The head of HR might be perfectly capable—but do you really need a head of HR, or do you need a savvy, fast-paced recruiter who is passionate about your startup? Do you really need a CTO right now, or do you need a scrappy 10x engineer who is motivated to build your product?
Ideally, you should think about how each new hire fits into a quadrant—a diagram with four boxes:
Unwilling and incapable: The people who lack the skills and the self-starting motivation to learn on the job. Avoid these hires at all costs.
Incapable but willing: Not ideal, but a step up. Your startup should be picky about the skills you hire because you likely don’t have the time or budget to learn skills on the job.
Capable but unwilling: A skilled employee who’s not bahamas telegram data all that invested in your long-term plans. They can be advantageous hires in the short-term, but may not be the “pillar” employees upon whom you can build a startup.
Capable and willing: Locked-in, experienced, and highly skilled. The sweet spot.

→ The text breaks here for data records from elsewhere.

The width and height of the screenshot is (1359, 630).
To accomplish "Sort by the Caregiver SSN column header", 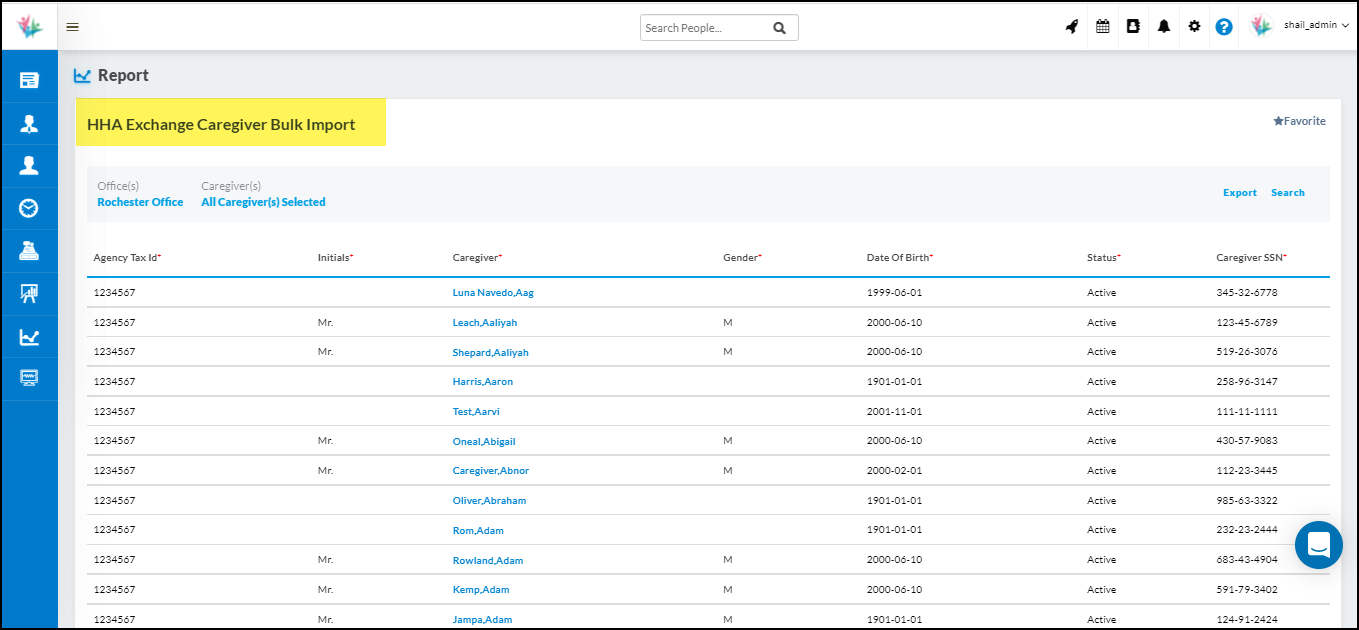I will point(1251,258).
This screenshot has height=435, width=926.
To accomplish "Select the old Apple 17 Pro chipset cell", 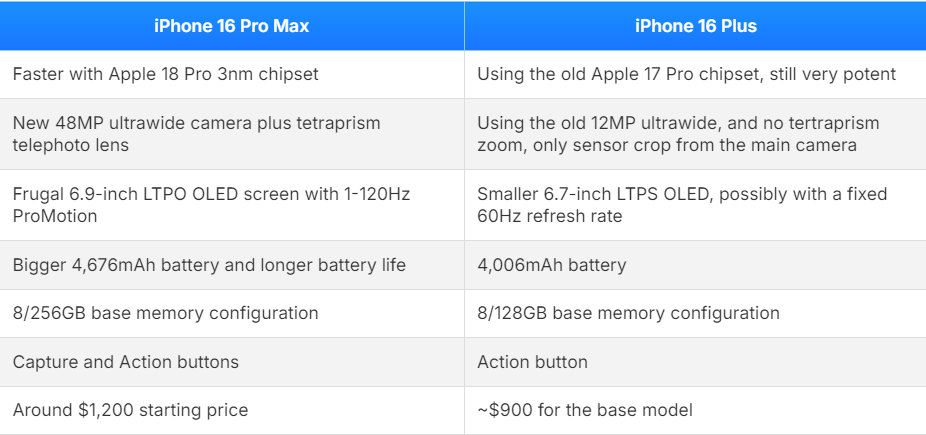I will 686,74.
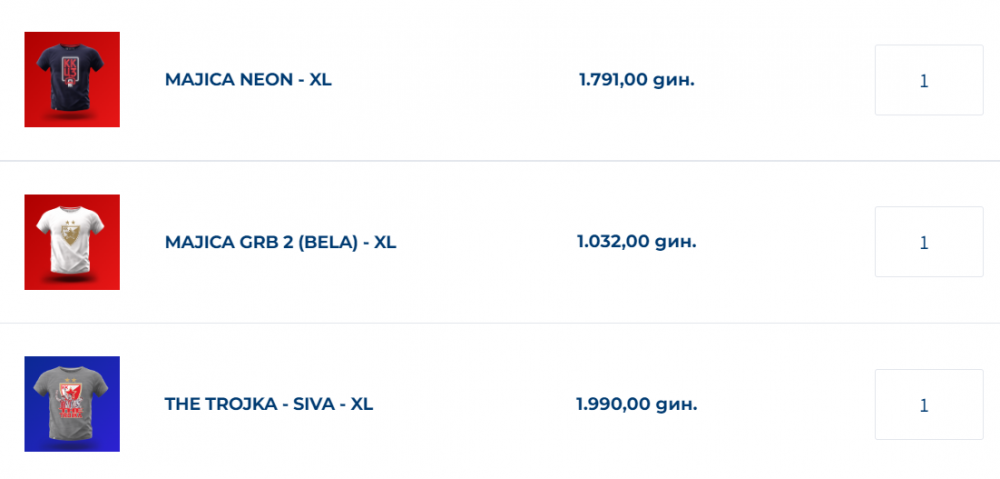Click the MAJICA NEON - XL product name
This screenshot has height=479, width=1000.
pos(248,80)
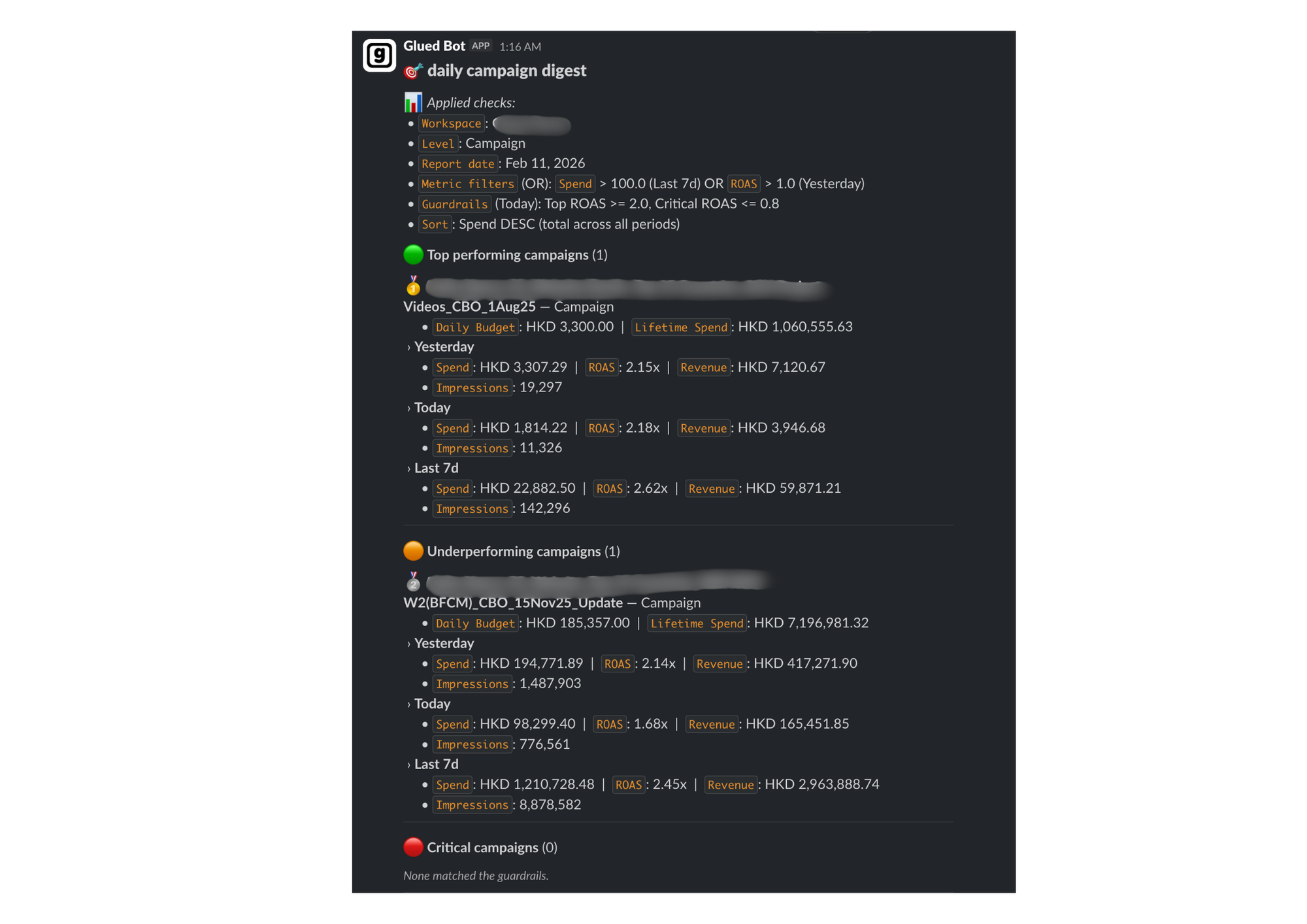
Task: Click the silver medal emoji
Action: [x=413, y=581]

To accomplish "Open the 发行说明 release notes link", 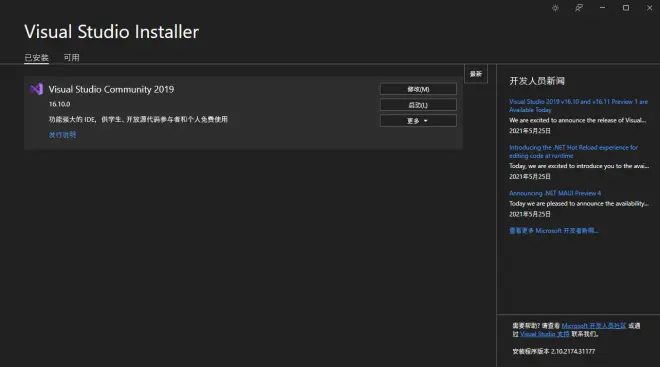I will (62, 135).
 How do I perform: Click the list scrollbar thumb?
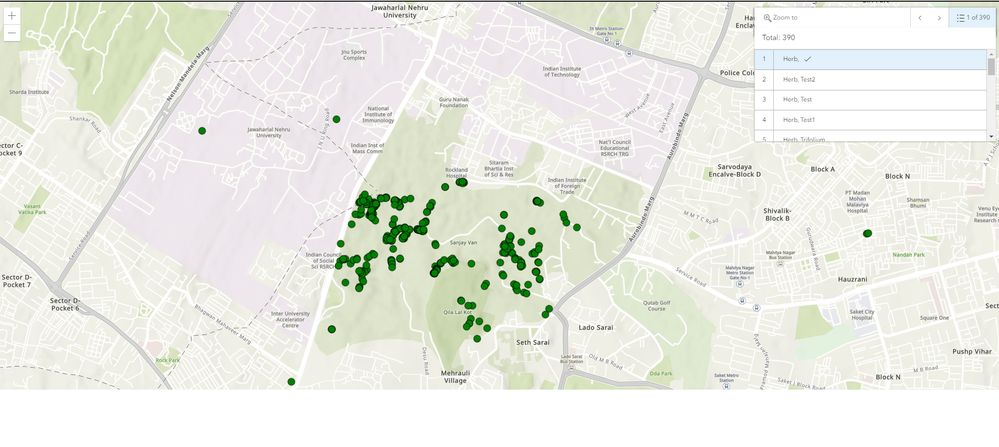click(x=991, y=66)
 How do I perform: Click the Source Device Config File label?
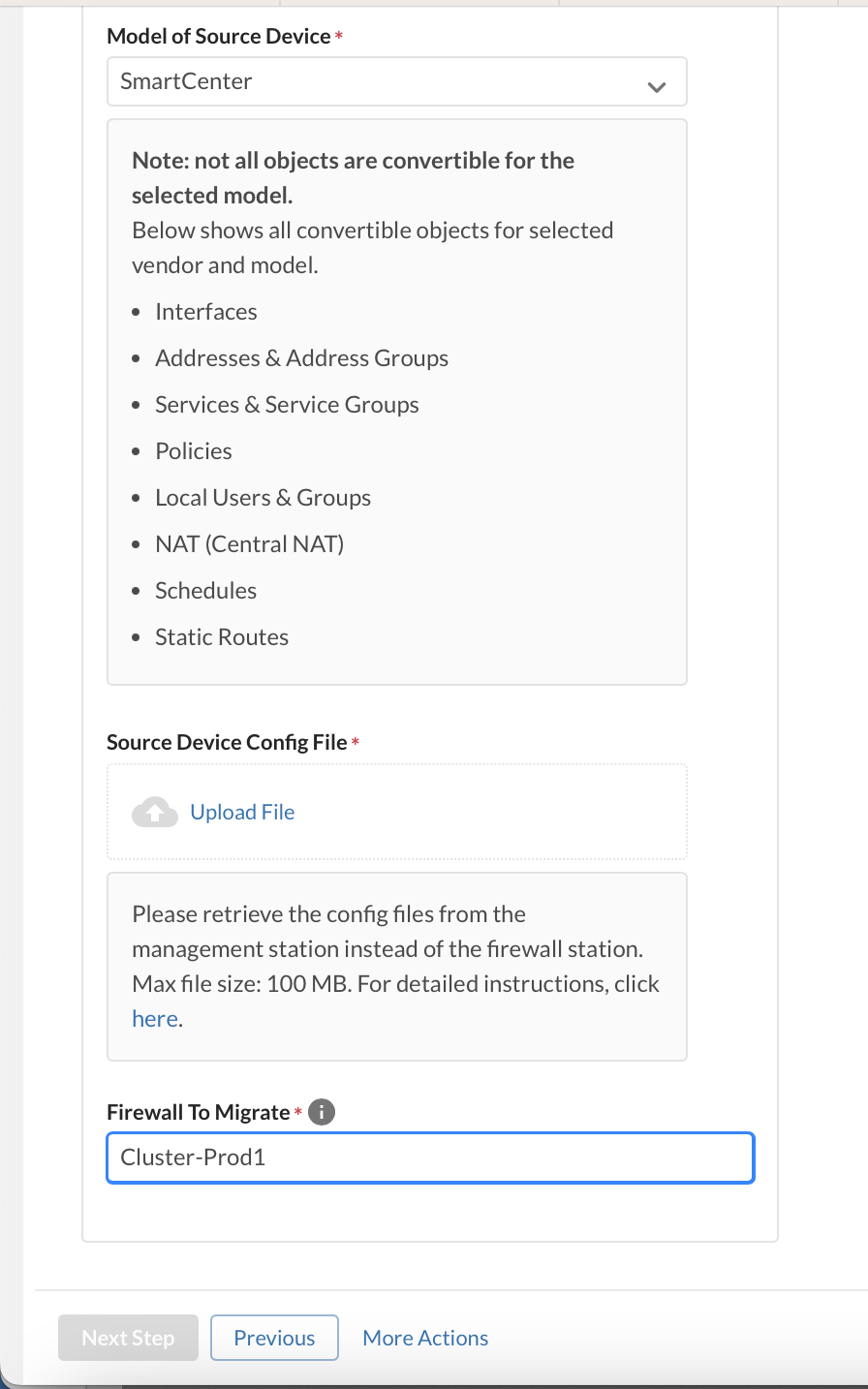[227, 742]
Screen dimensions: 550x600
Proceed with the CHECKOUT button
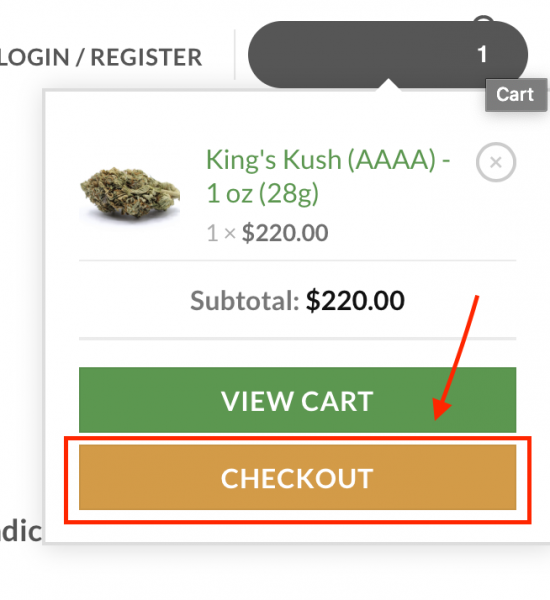[297, 477]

Generally, startups should trend towards the willing half of the quadrants. You’ll want self-starters. Hire people who can do well if you give them a lot of autonomy. After all, you won’t always have time to supervise, train, or micromanage people at this stage.
Avoid hiring people who need a lot of structure and formal processes. handbook, they’ll require a lot of guidance and they’ll only slow you down.
In your startup’s early days, the entire purpose of hiring new roles is to remove something from your plate. If you’re too busy managing a new hire’s day-to-day responsibilities, you’ve only added work to your plate.